Results: The TUNEL and immunogenicity results were comparable among the groups. The mean percentage of TUNEL-positive cells across all groups was 24.3% ± 11.8% and 62.9% ± 20.7% at the 48 h and 4 week time points, respectively. HLA-ABC+, HLA-DR+, and CD45+ cells were extremely rare, and MMP-2 expression ranged from non-detectable to minimal, under all conditions at all time points. Transmittance at 4 weeks was significantly different among groups with the greatest maintenance of clarity seen in the lenticules stored initially in DMEM at 4 °C for 48 h followed by cryopreservation in serum-free medium or glycerol at 4 °C followed by storage at room temperature. At TEM analysis at 4 weeks, the lenticules cryopreserved in liquid nitrogen, regardless of storage solutions, had significantly narrower inter-fibrillar distance than controls, while glycerol-preserved lenticules, at either room temperature or -80 °C, maintained the inter-fibrillar distance.
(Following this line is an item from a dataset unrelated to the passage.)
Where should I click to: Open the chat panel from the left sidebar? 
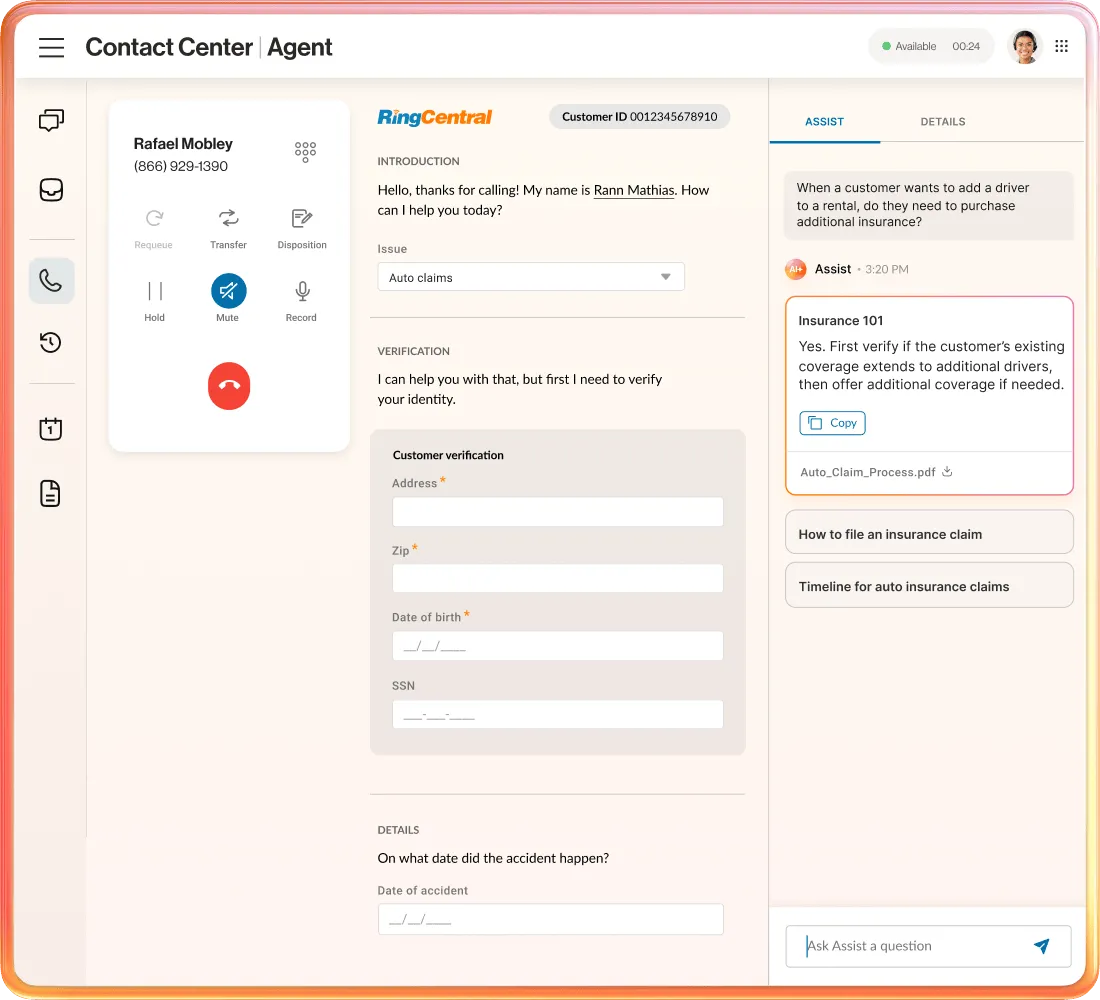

Conclusions: Clarity, structural integrity, and low immunogenicity under various conditions, at 4 °C or room temperature for short-term storage, offer encouragement for lenticule storage. It can be undertaken without access to s specialized and potentially expensive laboratory setup at least within the first 48 h before transportation to larger facilities for long-term storage.

Figure 1

Flow diagram showing the experimental design. IHC: immunohistochemistry, PBS: phosphate buffered solution; DMEM: Dulbecco’s Modified Eagle’s Medium; SFM: serum-free medium; FBS: fetal bovine serum; CS: chondroitin sulfate; DMSO: dimethyl sulfoxide; RT: room temperature; LN₂: liquid nitrogen; TEM: transmission electron microscopy.

Figure 2

Spectrum-wide transmittance trends and mean transmittance over time in different groups. A: Representative color photographs of lenticules at different time points. B: Mean transmittance over the entire spectrum of visible light for the eight groups across all time points.

Figure 3

TUNEL cell-death detection. A: Representative images of lenticules stained with terminal deoxynucleotidyl transferase-mediated nick end labeling (TUNEL) after 48 h storage for different groups. B: Representative images of lenticules stained with TUNEL after 4 weeks of storage for different groups. Nuclei were counterstained with 4',6-diamidino-2-phenylindole dihydrochloride (DAPI; blue). Original magnification: 200X; scale bar = 100 μm. C: Mean percentage of TUNEL-positive cells in all groups after 48 h. D: Mean percentage of TUNEL-positive in all groups after 4 weeks of storage. No statistically significant inter-group differences were found at each time point.

Figure 4

Transmission electron microscopy of the stromal lenticule showing transverse section of collagen fibrils following 4 weeks of storage (A–H: groups 1–8; I: control). Scale bar = 0.2 μm.

Figure 5

Transmission electron micrographs of necrotic keratocytes in the experimental and control groups following 4 weeks of storage. In the control lenticule, the chromatin in the cell nucleus was condensed, whereas in the lenticules in groups 1–8, there was irregular clumping of chromatin, cytoplasmic vacuoles, and swelling nuclei. These necrotic keratocytes were less observed in groups 7 and 8. Scale bar = 2 μm.

Figure 6

Expression of MMP-2 at the central part of lenticules at 48 h and 4 weeks. There was minimal expression of matrix metalloproteinase (MMP)-2 in groups 4 and 6–8, and the expression was not detectable in the other groups. Negative control ((-) C): fresh lenticules; positive control ((+) C): primary human stromal fibroblasts. Nuclei were counterstained with 4',6-diamidino-2-phenylindole dihydrochloride (DAPI; blue). Original magnification: 200X; scale bar = 50 μm.